A plane's flight path called for it to fly from J to W. W is 200kms due North and 500kms due west of J. Draw a coordinate picture. What bearing will the pilot fly and what distance will he or she go in air kilometers?
First step. Draw the picture.
Do you know the Pythagorean Theorem?
Can you convert from x-y to headings?
Length of side answered.
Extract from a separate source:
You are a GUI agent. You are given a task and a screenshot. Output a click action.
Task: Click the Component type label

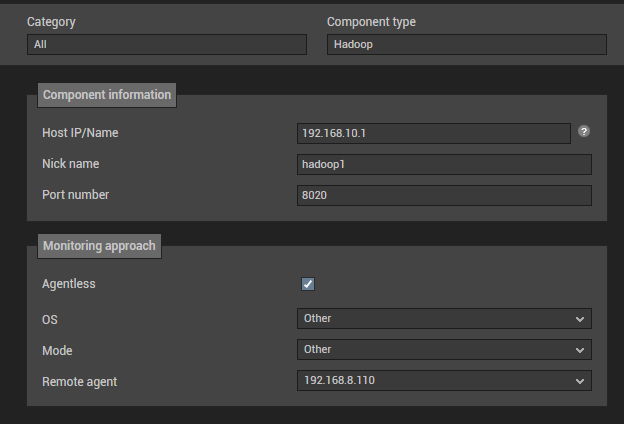(371, 22)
Can not find bearing of angle .4
if you set J at (0,0), then W is at (-500,200).
Check your formulas, and you will find that the plane's heading (not bearing!) is
360-arctan(200/500)
359.6
To solve this question, we can draw a coordinate picture and use trigonometry to find the bearing and distance of the flight path.
1. Draw a coordinate system with a point labeled "J" as the origin (0,0).
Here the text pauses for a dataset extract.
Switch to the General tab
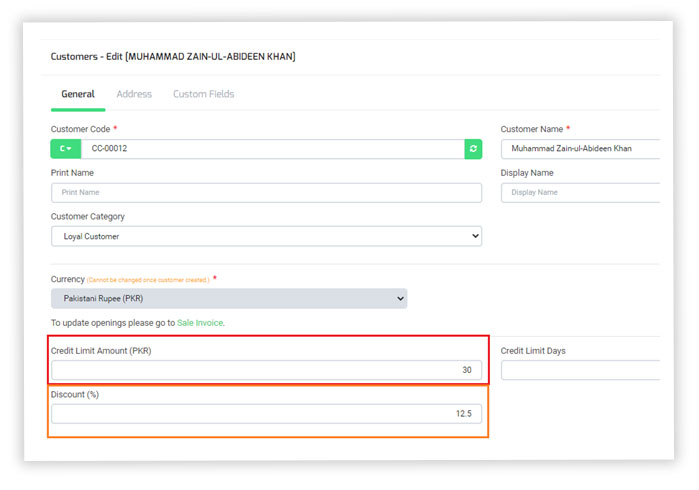 (x=78, y=94)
2. Place point "W" 500kms west and 200kms north of point J. The coordinates of W will be (-500, 200).
- Keep in mind that positive x-values represent eastward direction, and positive y-values represent northward direction.
Now, let's calculate the bearing and distance:
1. Calculate the bearing:
- The bearing is the angle measured clockwise from the north direction.
- We can use the arctan (inverse tangent) function to find the angle.
- Calculate the angle using the coordinates of W relative to J:
Bearing (θ) = arctan((y-coordinate of W) / (x-coordinate of W))
= arctan(200 / -500)
≈ -21.8 degrees (rounded to one decimal place)
- Since we are measuring the angle clockwise from the north, the bearing is 360 degrees - 21.8 degrees ≈ 338.2 degrees (rounded to one decimal place).
- Therefore, the pilot will fly on a bearing of approximately 338.2 degrees.
2. Calculate the distance in air kilometers:
- We can use the Pythagorean theorem to find the length of the flight path.
- The length of the flight path is the hypotenuse of a right triangle formed by the coordinates of J and W.
- Calculate the distance using the coordinates of W relative to J:
Distance = √((x-coordinate of W)^2 + (y-coordinate of W)^2)
= √((-500)^2 + 200^2)
= √(250,000 + 40,000)
= √290,000
≈ 538.5 kms (rounded to one decimal place).
Therefore, the pilot will fly on a bearing of approximately 338.2 degrees, and the distance of the flight path will be approximately 538.5 kilometers.